Senator NETTLE (4:39 PM) —I want to use this matter of public of importance on domestic violence to talk about the work done by the New South Wales Rape Crisis Centre and its current project to establish an online sexual assault counselling service. International Women's Day is an appropriate time to remember that the vast majority of sexual assault victims are women and girls. Research shows that, if victims are able to share their ordeal as soon as possible after it happens, it can significantly improve their recovery time. Unfortunately, due to feelings of shame and fear, it is estimated that over 90 per cent of sexual assault goes unreported. The New South Wales Rape Crisis Centre was established almost 30 years ago to provide support to these victims. It now provides a 24-hour phone crisis intervention service, support counselling and referral services for women who have been sexually assaulted. The centre also provides information on women's rights in relation to sexual violence. It now assists over 3,400 callers a year and provides a vital service for the victims of sexual assault, who find the prospect of reporting such an ordeal face to face to be too confronting.

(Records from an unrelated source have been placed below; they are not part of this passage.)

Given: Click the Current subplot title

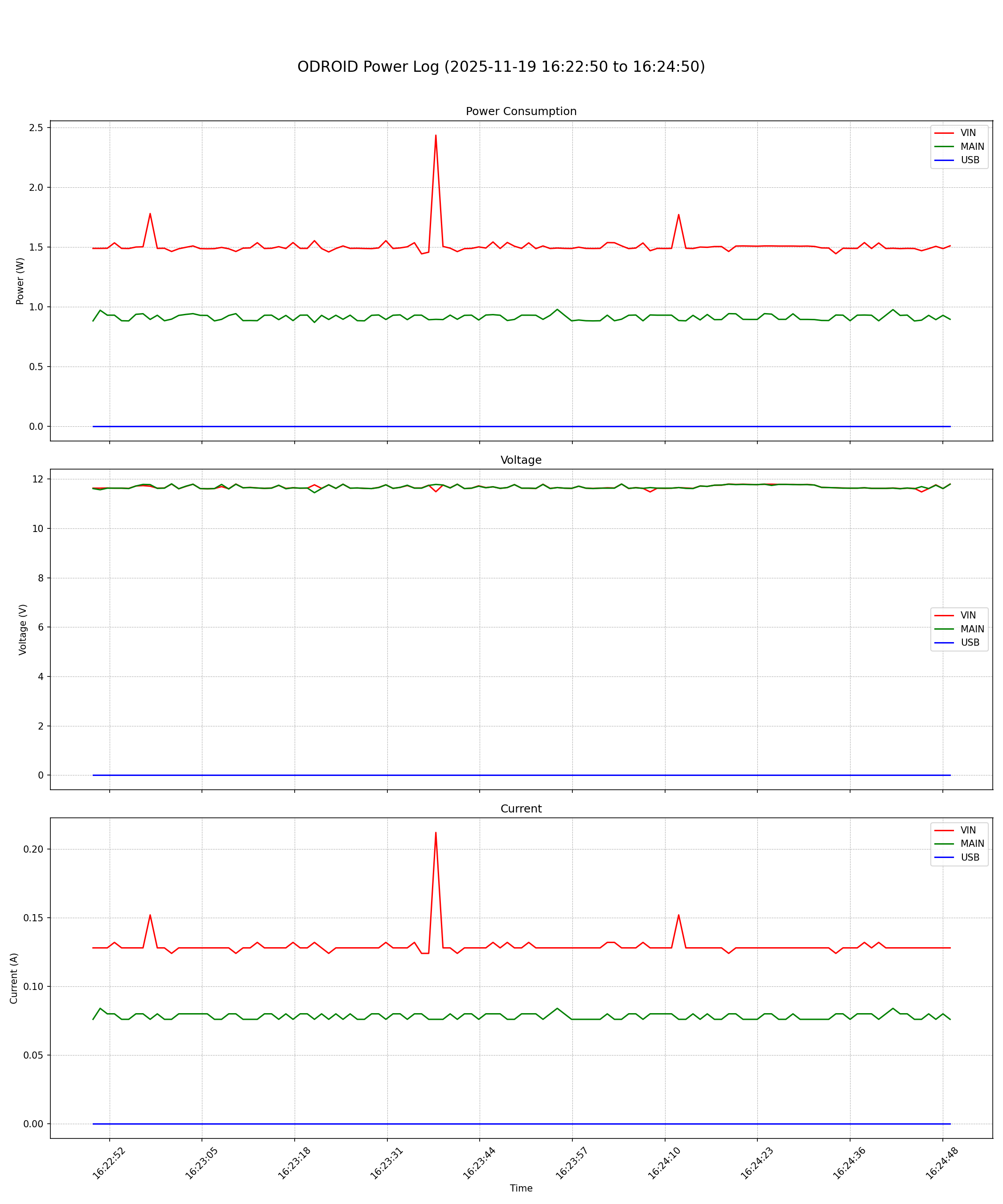Looking at the screenshot, I should (x=521, y=808).
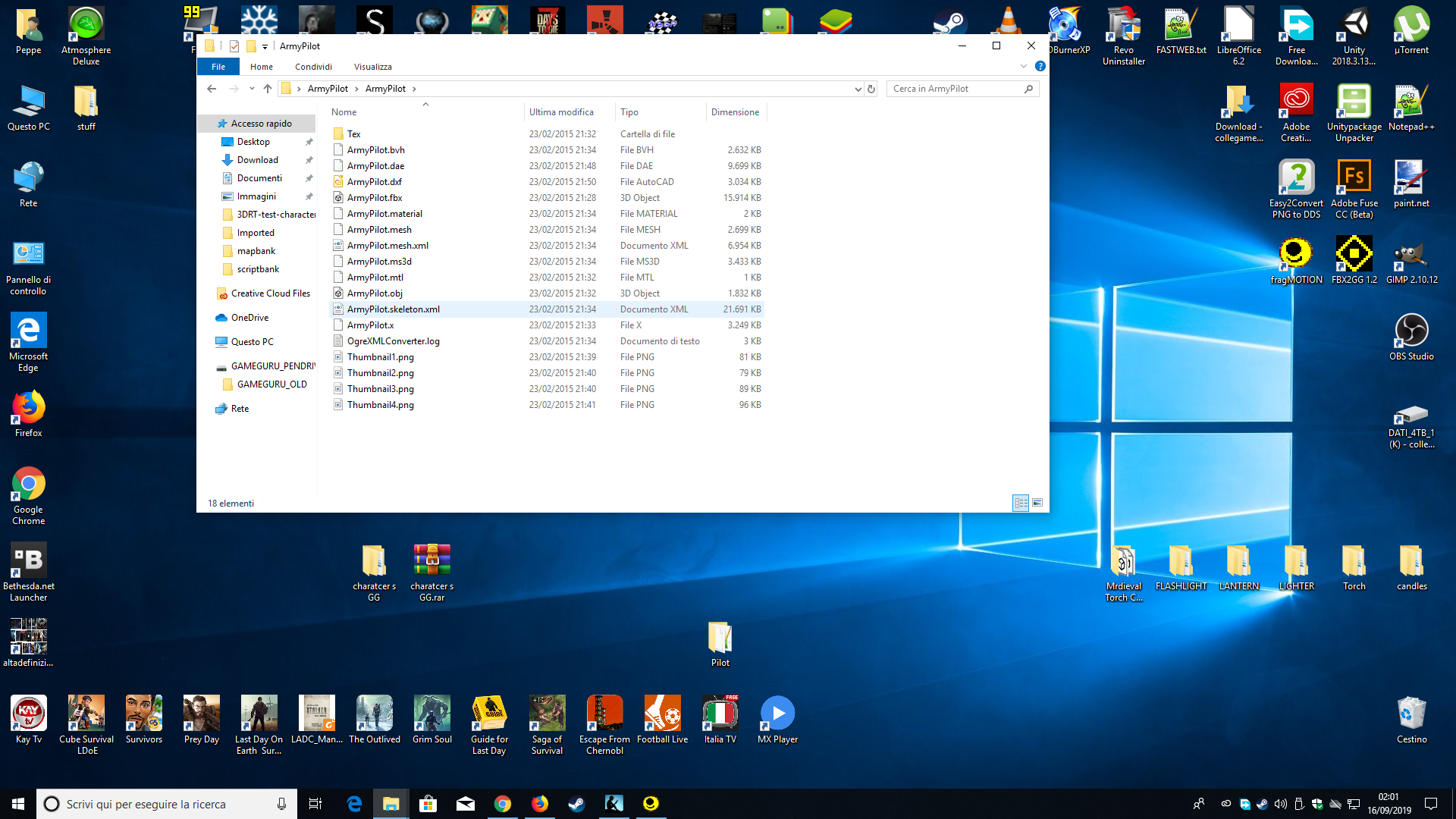The image size is (1456, 819).
Task: Click the refresh button beside address bar
Action: coord(871,89)
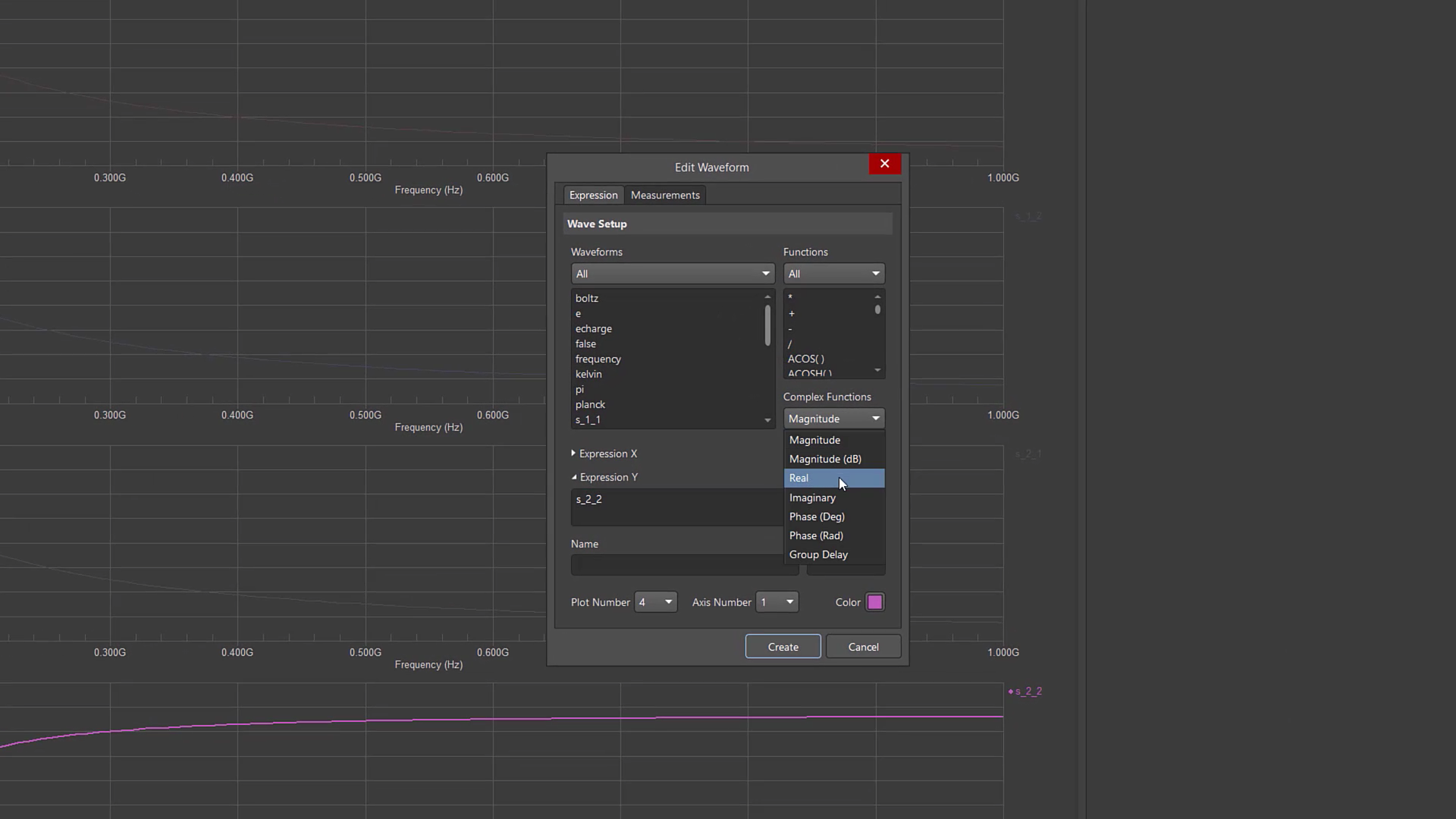This screenshot has width=1456, height=819.
Task: Close the Edit Waveform dialog
Action: (884, 164)
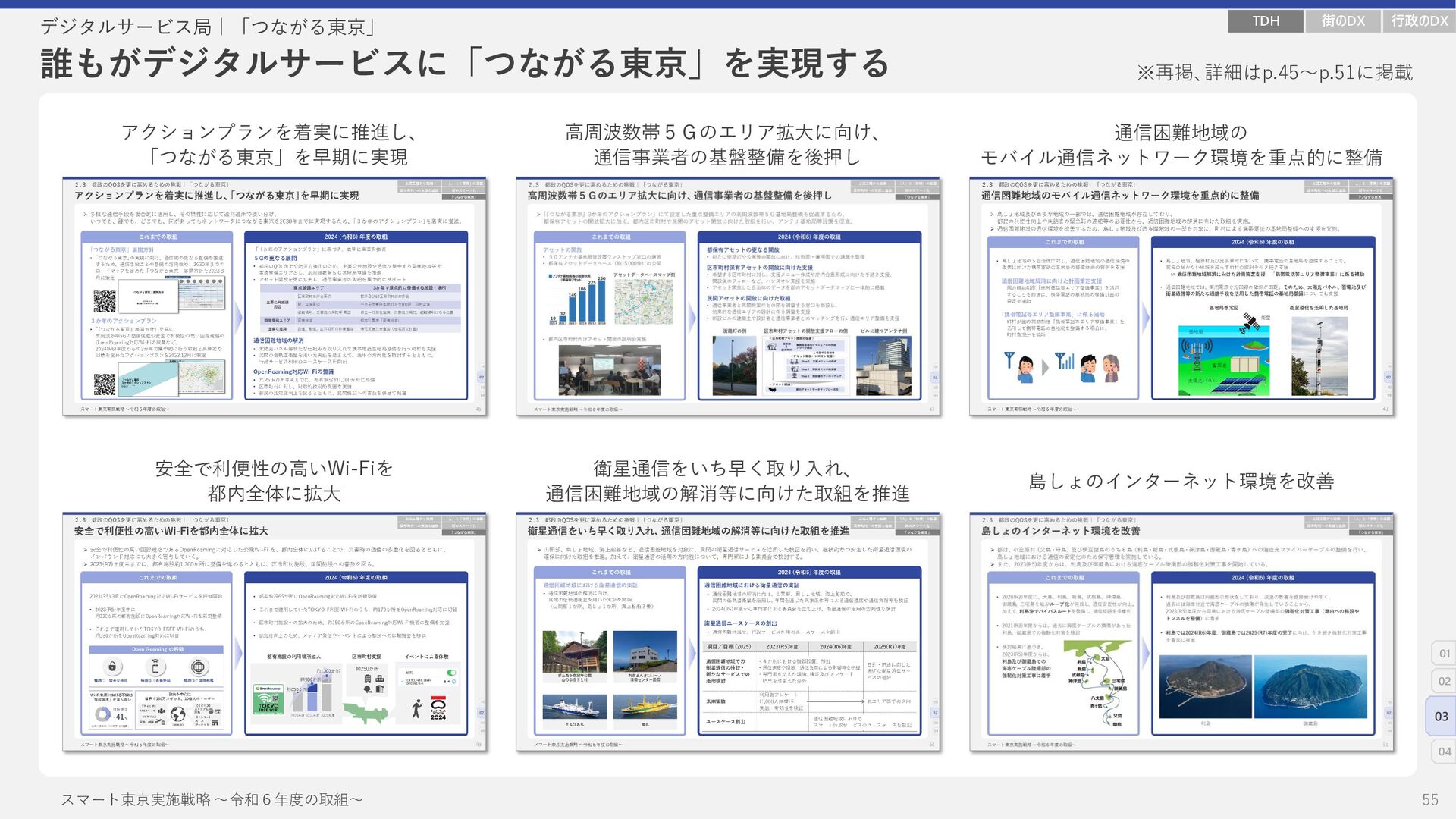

For some women, even phone contact may be too confronting and that is where the online counselling service being provided by the New South Wales Rape Crisis Centre comes in. An online counselling service provides another avenue to access assistance and support, and in many ways it can be less confronting for some women than support accessed by telephone. Organisations such as Kids Help Line have already had success with online services. The New South Wales Rape Crisis Centre says that it is a way for some women to communicate what has occurred without actually speaking. The majority of sexual assault victims are young women and the online counselling service being developed by the Rape Crisis Centre will be of special benefit to young women, as well as to other people who are frequent users of the Internet, particularly young women who cannot access a telephone without it being within hearing distance of the other people in their household.

The centre estimates that up to 1,000 victims of sexual assault will make contact with this service, and many thousands more will get information from the web site. The value of the project is clear; however, it is still short of the target needed to bring the project into play. The Greens have already had the opportunity to contribute to the fundraising effort of the New South Wales Rape Crisis Centre—and I hope that other individuals and political parties represented here, as well as the federal government, can contribute to this groundbreaking project by the New South Wales Rape Crisis Centre so that an online sexual assault counselling service can begin.

The ACTING DEPUTY PRESIDENT (Senator Lightfoot)—Order! The discussion on the matter of public importance is concluded.